In Altre Parole, Roberto Vecchioni per attaccare il governo storpia perfino Dante
Roberto Vecchioni è un cantautore giustamente molto apprezzato. Secondo me ha scritto una delle canzoni d’amore più belle della musica italiana che s’intitola Vorrei. Ma nella sua nuova veste di intellettuale antimeloniano non solo non convince, ma certe volte deraglia pericolosamente e, per uno che ha fatto il professore e pretende di dare lezioni, tale circostanza non è affare marginale, da accantonare con un’alzata di spalle. Dunque capita che, nella puntata di sabato sera della trasmissione di Massimo Gramellini In altre parole, su La7, il Vecchioni ex cathedra, per ridicolizzare le linee guida del ministro Valditara per le scuole medie e elementari, se ne esce con una dotta citazione di Dante. E gli ignari spettatori de La7 si bevono la sua esegesi in deferente silenzio. Ecco i versi citati: «Apri la mente a quel ch’io ti paleso/ e fermalvi entro; ché non fa scienza/ senza lo ritenere, avere inteso». Come la legge Vecchioni?
«Sì certo, va anche bene imparare qualche cosa a memoria però io mi rifaccio a Dante, ascoltami: “Non fa scienza, senza lo ritenere, avere inteso”. Cioè tu puoi leggere tutte le poesie che vuoi, ma se non capisci cosa significano non serve a niente, la cosa più importante è capire il senso di quello che stai leggendo, non le parole ripeterle a macchinetta...». Applausi. Il fatto è che a guardare la tv in quel momento c’è anche un altro professore. Che conosce il senso della terzina citata da Vecchioni, che è un invito a trattenere nella memoria, a memorizzare (“ritenere”) ciò che Beatrice sta dicendo a Dante. Siamo nel V Canto del Paradiso. Il professore si chiama Sandro Consolato e mi manda un messaggio: «Ribaltato totalmente il significato di alcuni versi di Dante. Danno agli altri degli ignoranti e poi dicono cazzate...». Scatta il desiderio di verificare a questo punto.

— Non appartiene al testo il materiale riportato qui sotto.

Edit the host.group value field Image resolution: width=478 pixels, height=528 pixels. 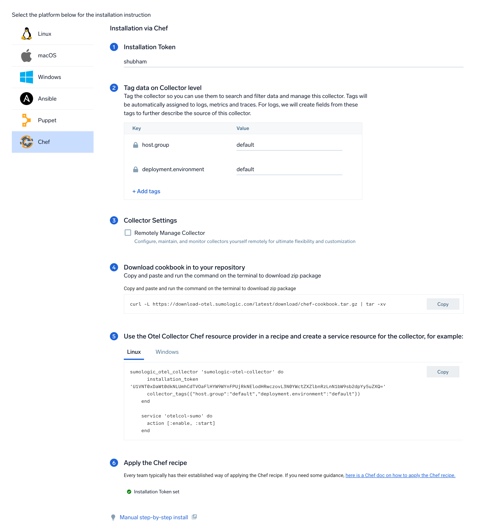(x=289, y=145)
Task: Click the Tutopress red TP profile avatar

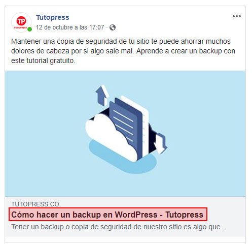Action: coord(21,22)
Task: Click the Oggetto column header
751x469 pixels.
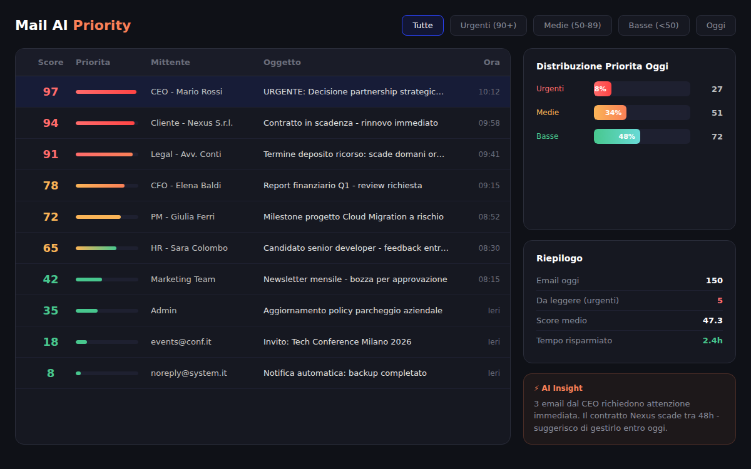Action: pos(282,62)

Bene: nell’edizione della Commedia de I Meridiani si ricorda che Dante traduce in versi una massima di Seneca: «L’avere compreso qualcosa, se poi non lo si ritiene nalle mente, non basta a costituire vera scienza». Si spiega inoltre che la massima ripresa da Dante nel V Canto del Paradiso era diffusa nelle raccolte medievali di sentenze morali. E in aggiunta si riferisce di come la stessa massima viene riportata nei Trattati morali di Albertano da Brescia: «Più suol far prode, se tu tieni e memoria pochi comandamenti di sapere, e averli in pronto in uso,che se tu impari molto e non tenessi a mente». Dice: magari si sbaglia la curatrice Anna Maria Chiavacci Leonardi e ha ragione Vecchioni secondo cui ritenere non significa memorizzare ma «capire il senso di quel che si legge».
E invece vai a guardare ancora e scopri che anche in altre edizioni commentate della Commedia “ritenere” sta per tenere in mente, tenere nella memoria, e perciò quel rozzo leghista di Valditara per una volta sta nel giusto, almeno secondo Dante... Così lo interpreta, quel verbo, il testo critico della Commedia a cura della Società dantesca italiana. E così ancora l’edizione Zanichelli della Commedia a cura di Tommaso Di Salvo. E addirittura Enrico Malato, curatore dell’edizione della Commedia di Salerno Editrice, spiega così il verso citato da Vecchioni: «Non dà conoscenza il capire, ma il non memorizzare». L’esatto contrario di ciò che ha sostenuto il nostro prof cantautore. Anche uno dei primi commentatori di Dante, Francesco di Bartolo da Buti, la mette come tutti: «Niente vale lo imparare, se non si tiene a mente». Conclusione? Dante va maneggiato con cura. E va bene che Sangiuliano esagerò un po’ troppo nell’ascriverlo a destra, ma anche utilizzarlo come un’arma dialettica contro l’attuale governo a volte non risulta conveniente, perché non tutti – anche a destra – siamo “fatti a vivere come bruti” e qualcosa di Dante lo si sa anche di qua, nella trincea dei rozzi e ignoranti.
Detto ciò, sul fatto che Dante a sinistra non fosse poi così amato ho ricordi netti che risalgono ai tempi nel liceo. Quando arrivò in classe un supplente di italiano fresco di barricate sessantottine e così sentenziò. «Dante? Un reazionario che ha scritto un poema infarcito di robe medievali incomprensibili e il cui unico merito fu di avere inventato la terzina».
Optò per farci lezione sul plusvalore di Marx e noi tutti felici perché ci disse di prendere appunti e non dovevamo imparare nulla dal libro di testo. Seguì l’anno dopo un’occupazione con tutti i crismi delle occupazioni anni Settanta e si inscenò un bel rogo di libri. Uno dei quinto anno gettava i volumi da bruciare emettendo sentenze progressiste, in anticipo di quarant’anni sull’ideologia woke: «Al rogo Manzoni, che parla male della lotta di classe. Al rogo pure Dante, reazionario fautore dell’Impero, bigotto e antifemminista che mette Francesca da Rimini all’Inferno». Una sorta di omaggio a Antonello Venditti che cantava all’epoca: «Ma Dante era un uomo libero, un fallito o un servo di partito?». Noi del rapporto tra Dante e la sinistra “riteniamo” nella mente quelle immagini e quelle parole. Il resto viene da sé.